Da queste prime dichiarazioni una strada che appare più percorribile è la rinegoziazione delle scadenze sia del piano di salvataggio che della restituzione dei debiti contratti dalla Grecia con i creditori internazionali. A tal proposito è opportuno ricordare che la Grecia è tenuta a restituire 10 miliardi di euro entro questa estate e che l’ultima trance di aiuti europei, da 7 miliardi - prevista dal piano di salvataggio in scadenza il prossimo 28 febbraio - è subordinata al giudizio della Troika riguardo ai progressi dell’economia greca.
Le considerazioni di Dijsselbloem e Jean-Claude Juncker hanno ricevuto il plauso del ministro delle Finanze tedesco Schaeuble e anche di Pier Carlo Padoan e sulla stessa linea di pensiero si è attestato anche Mario Draghi del quale è stata resa pubblica ieri, la risposta rilasciata lo scorso 15 Gennaio a un’interrogazione dell’Europarlamentare greco Kostas Chrysogonos nella quale il Presidente della Banca Centrale Europea scriveva che
"l’incidenza del peso fiscale sul Pil in grecia, inclusi i contributi sociali, al 34,2 per cento nel 2013 resta ben inferiore sia alle media dell’area euro sia a quella dell’Ue a 28, nonostante alcuni aumenti negli ultimi anni"
Nello stesso documento Draghi notava che in Grecia era ancora molto diffusa la pratica dell’evasione fiscale e che il programma concordato dalla Troika, a cui la stessa BCE contribuisce offrendo consulenze in materia finanziaria, includeva diverse riforme che puntano a migliorare l’efficienza del fisco.
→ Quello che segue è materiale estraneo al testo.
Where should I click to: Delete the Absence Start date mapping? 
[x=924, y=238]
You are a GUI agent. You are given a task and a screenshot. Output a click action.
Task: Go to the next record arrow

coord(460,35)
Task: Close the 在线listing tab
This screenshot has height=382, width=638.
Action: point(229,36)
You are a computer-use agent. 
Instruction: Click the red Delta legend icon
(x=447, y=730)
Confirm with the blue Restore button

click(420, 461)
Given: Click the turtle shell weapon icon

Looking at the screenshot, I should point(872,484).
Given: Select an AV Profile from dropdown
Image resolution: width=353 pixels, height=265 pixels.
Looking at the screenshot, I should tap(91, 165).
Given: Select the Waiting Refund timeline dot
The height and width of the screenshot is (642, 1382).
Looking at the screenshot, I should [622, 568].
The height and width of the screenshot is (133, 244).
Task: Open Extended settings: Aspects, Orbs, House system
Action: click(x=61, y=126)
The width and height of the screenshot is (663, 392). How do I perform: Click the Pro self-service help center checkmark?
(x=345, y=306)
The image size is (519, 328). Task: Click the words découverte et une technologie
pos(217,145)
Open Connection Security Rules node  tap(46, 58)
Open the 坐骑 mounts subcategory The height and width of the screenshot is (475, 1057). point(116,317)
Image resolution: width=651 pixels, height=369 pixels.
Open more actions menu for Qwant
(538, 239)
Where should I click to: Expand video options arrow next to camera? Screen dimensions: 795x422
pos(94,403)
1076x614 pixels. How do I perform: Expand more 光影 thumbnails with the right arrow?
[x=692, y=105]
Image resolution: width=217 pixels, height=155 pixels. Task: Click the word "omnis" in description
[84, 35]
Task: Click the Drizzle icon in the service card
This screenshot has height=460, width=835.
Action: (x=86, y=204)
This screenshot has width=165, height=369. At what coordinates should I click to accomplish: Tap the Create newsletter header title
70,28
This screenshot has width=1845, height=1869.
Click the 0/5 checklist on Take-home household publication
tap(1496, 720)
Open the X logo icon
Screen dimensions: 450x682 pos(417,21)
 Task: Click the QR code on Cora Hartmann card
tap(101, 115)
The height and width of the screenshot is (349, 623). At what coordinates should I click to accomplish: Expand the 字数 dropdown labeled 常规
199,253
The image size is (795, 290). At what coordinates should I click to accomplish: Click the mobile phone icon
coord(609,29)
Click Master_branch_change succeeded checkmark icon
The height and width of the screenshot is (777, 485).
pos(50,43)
L’Europa sembra, quindi, aver innalzato un muro insormontabile contro le richieste di rinegoziazione del debito pubblico avanzate da Tsipras e lo confermano anche recenti dichiarazioni in merito rilasciate da Benoit Coeuré (membro del comitato esecutivo della BCE) e da Guenther Oettinger (Commissario Europeo) che ha paventato anche il pericolo di una reazione a catena in tutti gli altri PIIGS interessati da piani di salvataggio (Portogallo, Irlanda, Cipro e Spagna) che potrebbero sentirsi autorizzati a richiedere una rinegoziazione del loro debito pubblico qualora questo scenario dovesse concretizzarsi per la Grecia.
Anche se si attende l’esito dell’Ecofin (riunione dei ministri Economici dell’Eurozona) previsto per oggi, la strada di un allungamento delle scadenze dei prestiti concessi alla Grecia, sembra l’unica praticabile per permettere a Tsipras di raggiungere un accordo con le isitituzioni internazionali.